日本の食料自給率がカロリーベースで38%に低迷する現状は「国家を脆弱(ぜいじゃく)にしている」と指摘した。農家の高齢化や農地の減少を問題視し、防衛だけでなく食料の面でも安全保障を考える必要があると訴えた。
世界の主要国が一層の人口増加を見据え、食料の増産に動いているとし、米の生産抑制に疑問を呈した。国が需給見通しを示していることを念頭に、生産抑制の仕組みが「実質的には残っているのではないか」との認識を強調。見直すべきだと訴えた。

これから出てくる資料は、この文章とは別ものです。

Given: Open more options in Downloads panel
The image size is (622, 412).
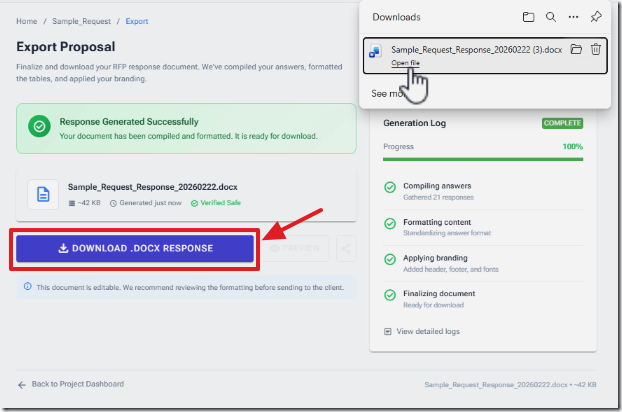Looking at the screenshot, I should (x=573, y=17).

増産に伴う価格下落への対応として「所得補償という言い方をするかどうかは別として、(生産者への)手当ては必要だ」と述べた。ただ「今のまま直接所得補償すれば現状を固定することに他ならない。納税者の理解を得られるとも思っていない」と指摘。農地の集約や農機の共同利用、収量が多い品種の導入によるコスト削減などの努力を求める考えを示した。

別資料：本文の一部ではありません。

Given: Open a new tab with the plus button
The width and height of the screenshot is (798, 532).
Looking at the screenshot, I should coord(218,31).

中山間地域に対する支援も「厚くする必要はある」と述べた。付加価値の高い米を生産していることや、水源涵養(かんよう)、景観維持の機能を踏まえ、「水田の維持の在り方をさらに充実していくべきだ」と強調した。
米価を巡っては、1年間で2倍になったとして「かつてのオイルショックを想起させるような異様な高騰ぶり」だと言及。生産者と消費者の双方が納得する具体的な水準については明言を避けたが、米など食料は市場任せでは適正価格にはならないとの認識を示した。

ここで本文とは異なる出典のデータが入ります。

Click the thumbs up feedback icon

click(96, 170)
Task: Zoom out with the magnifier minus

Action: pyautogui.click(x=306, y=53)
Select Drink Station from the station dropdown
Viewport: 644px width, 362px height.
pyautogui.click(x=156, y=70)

米の輸出や農機の共同利用などで「JAの果たす役割も非常に大きい」とした。「なるべく現場の意見を踏まえて政策を決めていきたい」とした上で、市町村合併で「地域の声が届きにくくなった」との認識を示し、地域に根差すJAへの期待を込めた。

自らが議長を務める「米の安定供給等実現関係閣僚会議」については、2027年度からの新たな水田政策の在り方を検討すると述べるにとどめた。7月1日に次回会合を開くと明かした。
水田政策の検討で、野党の声も一定に考慮する姿勢を示した。参院選で各党の主張がどう支持されるかが「重要な考慮の要素」になるとした。「党利党略が入り始めると政策がゆがむ」とも述べ、冷静な議論を求めた。
米国との関税交渉を巡り、農業を犠牲にしない考えは「変わっていない」と強調。「米の輸入を増やすとか、ミニマムアクセス(最低輸入機会=MA)米とかを考えていることはない」と述べた。